Email updates

Keep up to date with the latest news and content from BMC Bioinformatics and BioMed Central.

Open Access Highly Accessed Research article

rSW-seq: Algorithm for detection of copy number alterations in deep sequencing data

Tae-Min Kim1, Lovelace J Luquette1, Ruibin Xi1 and Peter J Park123*

Author Affiliations

1 Center for Biomedical Informatics, Harvard Medical School, 10 Shattuck St, Boston, Massachusetts 02115, USA

2 Department of Medicine, Brigham and Women's Hospital, 77 Avenue Louis Pasteur, Boston, Massachusetts 02115, USA

3 Harvard-MIT Health Sciences and Technology Informatics Program at Children's Hospital, 300 Longwood Ave., Boston, Massachusetts 02115, USA

For all author emails, please log on.

BMC Bioinformatics 2010, 11:432  doi:10.1186/1471-2105-11-432

Published: 18 August 2010

Abstract

Background

Recent advances in sequencing technologies have enabled generation of large-scale genome sequencing data.
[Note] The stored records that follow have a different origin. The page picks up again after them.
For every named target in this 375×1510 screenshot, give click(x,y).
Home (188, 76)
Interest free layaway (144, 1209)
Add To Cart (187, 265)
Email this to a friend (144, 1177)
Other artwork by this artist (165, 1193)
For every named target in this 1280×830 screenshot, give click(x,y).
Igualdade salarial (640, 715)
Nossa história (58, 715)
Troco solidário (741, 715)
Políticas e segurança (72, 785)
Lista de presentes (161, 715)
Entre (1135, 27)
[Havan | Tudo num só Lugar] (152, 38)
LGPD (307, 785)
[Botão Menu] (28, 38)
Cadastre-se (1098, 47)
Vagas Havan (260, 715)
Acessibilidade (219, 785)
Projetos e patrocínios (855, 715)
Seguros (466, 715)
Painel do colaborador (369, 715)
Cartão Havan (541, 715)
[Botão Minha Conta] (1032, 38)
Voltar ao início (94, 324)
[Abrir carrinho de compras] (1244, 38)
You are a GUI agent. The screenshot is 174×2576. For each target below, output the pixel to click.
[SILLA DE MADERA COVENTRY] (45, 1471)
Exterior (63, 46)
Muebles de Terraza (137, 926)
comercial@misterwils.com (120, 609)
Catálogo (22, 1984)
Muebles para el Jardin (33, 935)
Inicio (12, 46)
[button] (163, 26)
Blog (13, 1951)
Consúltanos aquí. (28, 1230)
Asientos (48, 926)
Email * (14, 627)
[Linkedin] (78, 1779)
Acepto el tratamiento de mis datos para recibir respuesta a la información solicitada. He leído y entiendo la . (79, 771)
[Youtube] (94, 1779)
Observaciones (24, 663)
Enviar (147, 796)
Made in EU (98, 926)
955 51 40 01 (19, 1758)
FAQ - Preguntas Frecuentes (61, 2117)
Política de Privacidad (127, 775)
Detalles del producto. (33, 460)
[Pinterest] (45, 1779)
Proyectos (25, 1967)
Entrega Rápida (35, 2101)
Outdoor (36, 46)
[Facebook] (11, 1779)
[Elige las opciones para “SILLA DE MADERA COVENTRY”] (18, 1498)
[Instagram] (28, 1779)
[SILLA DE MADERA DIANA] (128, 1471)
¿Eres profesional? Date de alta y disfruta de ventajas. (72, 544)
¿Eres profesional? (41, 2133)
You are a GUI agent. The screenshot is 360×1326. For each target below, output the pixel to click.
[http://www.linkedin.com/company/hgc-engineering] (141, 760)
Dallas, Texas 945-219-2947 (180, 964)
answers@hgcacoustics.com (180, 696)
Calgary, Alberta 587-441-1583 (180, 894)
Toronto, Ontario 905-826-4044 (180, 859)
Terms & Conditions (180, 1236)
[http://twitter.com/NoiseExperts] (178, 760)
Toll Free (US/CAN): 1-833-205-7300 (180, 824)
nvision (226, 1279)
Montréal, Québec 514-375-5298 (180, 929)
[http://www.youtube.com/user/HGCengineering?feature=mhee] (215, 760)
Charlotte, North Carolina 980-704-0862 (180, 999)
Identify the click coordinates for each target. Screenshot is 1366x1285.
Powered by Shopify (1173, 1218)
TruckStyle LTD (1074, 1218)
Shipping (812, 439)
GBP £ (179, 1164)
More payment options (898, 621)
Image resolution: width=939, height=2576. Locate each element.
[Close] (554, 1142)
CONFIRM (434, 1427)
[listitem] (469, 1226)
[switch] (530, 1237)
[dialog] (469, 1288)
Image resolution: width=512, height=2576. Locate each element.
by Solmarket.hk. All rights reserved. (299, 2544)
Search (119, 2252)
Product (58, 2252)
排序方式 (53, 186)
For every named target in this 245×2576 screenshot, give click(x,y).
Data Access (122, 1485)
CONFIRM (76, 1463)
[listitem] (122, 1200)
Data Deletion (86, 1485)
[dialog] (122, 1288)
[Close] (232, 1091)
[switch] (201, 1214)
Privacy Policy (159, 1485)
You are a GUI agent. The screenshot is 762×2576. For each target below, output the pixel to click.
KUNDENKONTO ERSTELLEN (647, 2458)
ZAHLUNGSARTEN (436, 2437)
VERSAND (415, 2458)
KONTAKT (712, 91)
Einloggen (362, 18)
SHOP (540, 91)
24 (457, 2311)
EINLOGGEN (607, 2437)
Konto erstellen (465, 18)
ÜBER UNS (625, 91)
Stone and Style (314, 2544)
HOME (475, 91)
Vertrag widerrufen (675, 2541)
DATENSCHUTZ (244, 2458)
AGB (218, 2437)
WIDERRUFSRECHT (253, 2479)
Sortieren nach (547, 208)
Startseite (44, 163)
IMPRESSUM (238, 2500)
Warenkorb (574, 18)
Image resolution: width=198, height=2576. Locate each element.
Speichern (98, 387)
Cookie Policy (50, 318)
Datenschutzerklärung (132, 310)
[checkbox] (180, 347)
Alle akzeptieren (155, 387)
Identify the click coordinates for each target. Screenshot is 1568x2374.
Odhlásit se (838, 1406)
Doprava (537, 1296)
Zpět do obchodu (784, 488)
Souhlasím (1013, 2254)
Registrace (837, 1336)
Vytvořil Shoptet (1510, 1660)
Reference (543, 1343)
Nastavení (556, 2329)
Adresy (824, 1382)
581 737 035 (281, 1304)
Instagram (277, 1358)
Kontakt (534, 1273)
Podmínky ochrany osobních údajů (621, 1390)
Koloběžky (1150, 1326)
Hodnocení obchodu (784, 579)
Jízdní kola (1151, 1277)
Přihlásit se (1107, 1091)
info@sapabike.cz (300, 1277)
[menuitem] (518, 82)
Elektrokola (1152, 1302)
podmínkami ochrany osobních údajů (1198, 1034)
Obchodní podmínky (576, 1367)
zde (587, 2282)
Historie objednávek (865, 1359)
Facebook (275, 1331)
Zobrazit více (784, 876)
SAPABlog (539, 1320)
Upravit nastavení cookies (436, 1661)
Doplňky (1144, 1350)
These data can be used to characterize a variety of genomic features, including the DNA copy number profile of a cancer genome. A robust and reliable method for screening chromosomal alterations would allow a detailed characterization of the cancer genome with unprecedented accuracy.

Results

We develop a method for identification of copy number alterations in a tumor genome compared to its matched control, based on application of Smith-Waterman algorithm to single-end sequencing data. In a performance test with simulated data, our algorithm shows >90% sensitivity and >90% precision in detecting a single copy number change that contains approximately 500 reads for the normal sample. With 100-bp reads, this corresponds to a ~50 kb region for 1X genome coverage of the human genome. We further refine the algorithm to develop rSW-seq, (recursive Smith-Waterman-seq) to identify alterations in a complex configuration, which are commonly observed in the human cancer genome. To validate our approach, we compare our algorithm with an existing algorithm using simulated and publicly available datasets. We also compare the sequencing-based profiles to microarray-based results.

Conclusion

We propose rSW-seq as an efficient method for detecting copy number changes in the tumor genome.